_Task description_: Leaving out the pictures, retype exactly the lines from the one holding "The height and width of the screenshot is (511, 958)." through the end of the material.

☆ ☆ ☆ ☆ ☆

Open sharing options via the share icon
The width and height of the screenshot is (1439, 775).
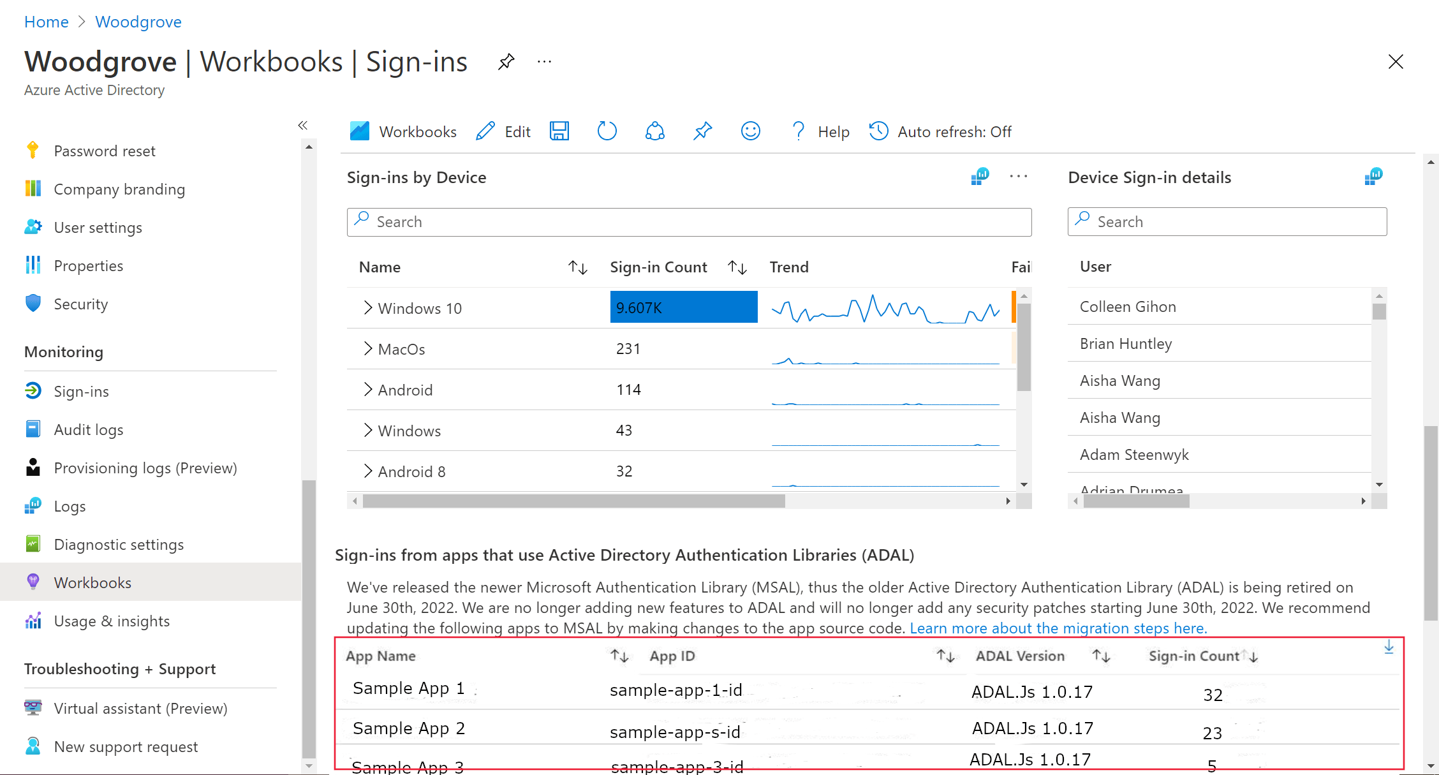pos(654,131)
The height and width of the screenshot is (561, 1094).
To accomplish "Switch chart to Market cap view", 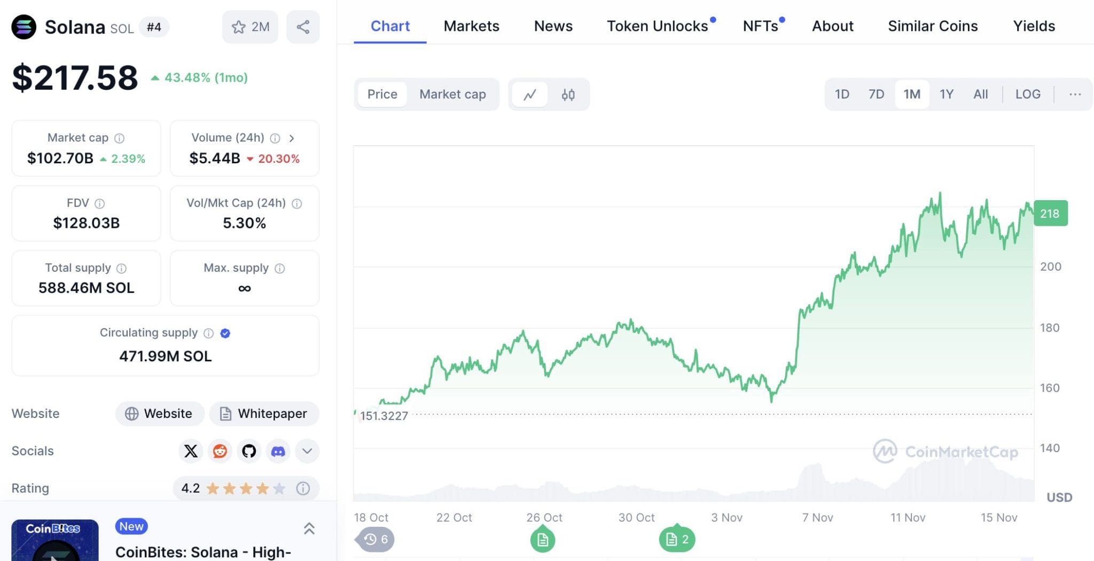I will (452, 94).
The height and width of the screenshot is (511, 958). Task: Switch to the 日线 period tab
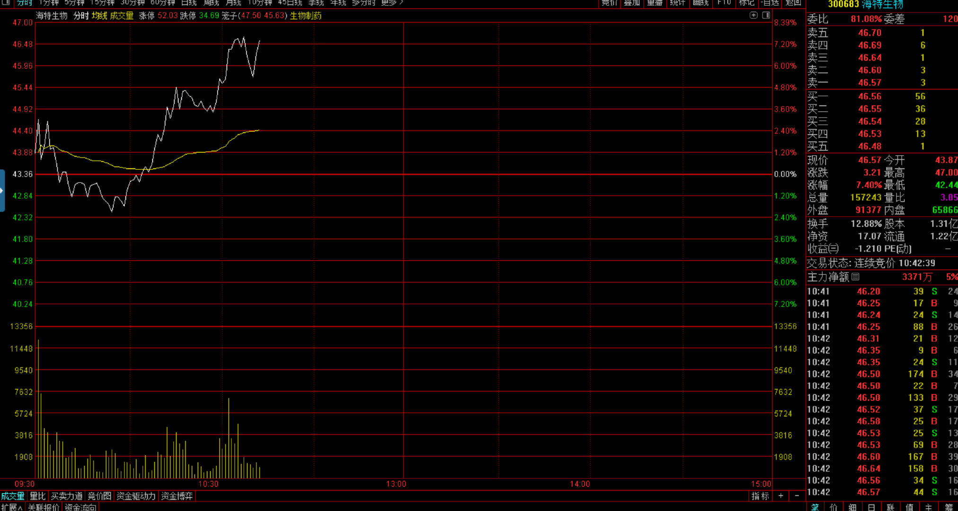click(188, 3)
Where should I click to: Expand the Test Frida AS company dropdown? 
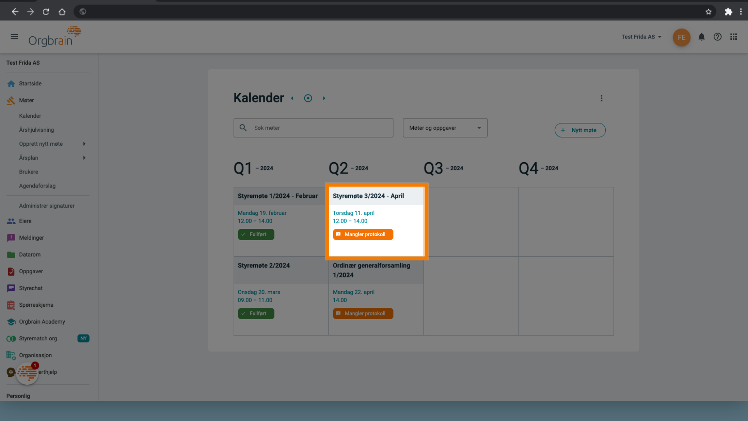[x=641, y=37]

☆ ☆ ☆ ☆ ☆

_Solution_:
The height and width of the screenshot is (511, 958). Task: Switch to the 日线 period tab
click(188, 3)
Where should I click to: Expand the Test Frida AS company dropdown? 
[x=641, y=37]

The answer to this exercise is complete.